_WHAT IS ASKED_.
Return every line of the records below that contains the string "size".

Records
* START *

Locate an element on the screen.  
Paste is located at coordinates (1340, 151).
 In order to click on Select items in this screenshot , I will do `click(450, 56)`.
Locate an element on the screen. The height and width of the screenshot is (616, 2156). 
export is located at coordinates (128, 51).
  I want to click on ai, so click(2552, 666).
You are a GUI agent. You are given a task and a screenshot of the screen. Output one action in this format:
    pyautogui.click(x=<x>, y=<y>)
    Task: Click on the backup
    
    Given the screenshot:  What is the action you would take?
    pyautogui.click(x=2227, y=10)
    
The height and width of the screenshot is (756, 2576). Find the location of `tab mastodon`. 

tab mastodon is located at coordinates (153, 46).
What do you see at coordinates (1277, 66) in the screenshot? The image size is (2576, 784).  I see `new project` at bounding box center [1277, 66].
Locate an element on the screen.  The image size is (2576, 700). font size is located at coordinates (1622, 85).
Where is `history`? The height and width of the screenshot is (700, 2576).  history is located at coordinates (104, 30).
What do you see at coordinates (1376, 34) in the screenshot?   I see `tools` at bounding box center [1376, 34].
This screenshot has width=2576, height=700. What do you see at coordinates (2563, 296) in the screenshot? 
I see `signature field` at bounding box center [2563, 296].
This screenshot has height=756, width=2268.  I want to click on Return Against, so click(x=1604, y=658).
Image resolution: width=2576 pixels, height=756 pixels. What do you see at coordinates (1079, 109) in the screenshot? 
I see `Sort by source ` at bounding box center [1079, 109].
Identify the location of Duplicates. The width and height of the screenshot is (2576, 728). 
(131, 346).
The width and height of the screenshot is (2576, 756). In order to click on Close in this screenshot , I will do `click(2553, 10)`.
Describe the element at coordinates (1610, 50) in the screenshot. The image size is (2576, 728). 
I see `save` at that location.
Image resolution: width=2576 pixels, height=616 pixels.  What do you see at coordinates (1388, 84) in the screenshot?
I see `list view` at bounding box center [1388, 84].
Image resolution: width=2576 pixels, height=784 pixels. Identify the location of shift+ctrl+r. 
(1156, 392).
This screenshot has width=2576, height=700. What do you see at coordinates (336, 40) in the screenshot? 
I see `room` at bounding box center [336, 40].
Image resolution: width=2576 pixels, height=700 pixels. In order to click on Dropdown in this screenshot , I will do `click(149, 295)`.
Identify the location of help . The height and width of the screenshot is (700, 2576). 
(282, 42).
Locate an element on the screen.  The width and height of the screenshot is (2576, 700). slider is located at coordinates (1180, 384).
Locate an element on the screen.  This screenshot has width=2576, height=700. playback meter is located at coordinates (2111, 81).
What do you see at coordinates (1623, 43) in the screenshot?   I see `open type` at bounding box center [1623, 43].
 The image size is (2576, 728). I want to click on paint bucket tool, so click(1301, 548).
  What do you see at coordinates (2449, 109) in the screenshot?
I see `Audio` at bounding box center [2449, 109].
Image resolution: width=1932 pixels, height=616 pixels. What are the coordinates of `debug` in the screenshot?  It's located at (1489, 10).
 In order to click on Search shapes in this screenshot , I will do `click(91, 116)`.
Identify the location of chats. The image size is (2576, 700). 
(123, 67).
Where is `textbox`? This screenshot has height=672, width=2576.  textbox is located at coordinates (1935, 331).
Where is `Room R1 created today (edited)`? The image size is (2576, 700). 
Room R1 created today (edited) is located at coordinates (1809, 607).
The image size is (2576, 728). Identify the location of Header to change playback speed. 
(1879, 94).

* END *

_WRITTEN REPLY_.
What do you see at coordinates (1277, 66) in the screenshot? The image size is (2576, 784).  I see `new project` at bounding box center [1277, 66].
Locate an element on the screen.  The image size is (2576, 700). font size is located at coordinates (1622, 85).
Describe the element at coordinates (1610, 50) in the screenshot. The image size is (2576, 728). 
 The image size is (2576, 728). I want to click on paint bucket tool, so click(1301, 548).
Identify the location of chats. The image size is (2576, 700). 
Where is `Room R1 created today (edited)`? The image size is (2576, 700). 
The image size is (2576, 728). Identify the location of Header to change playback speed. 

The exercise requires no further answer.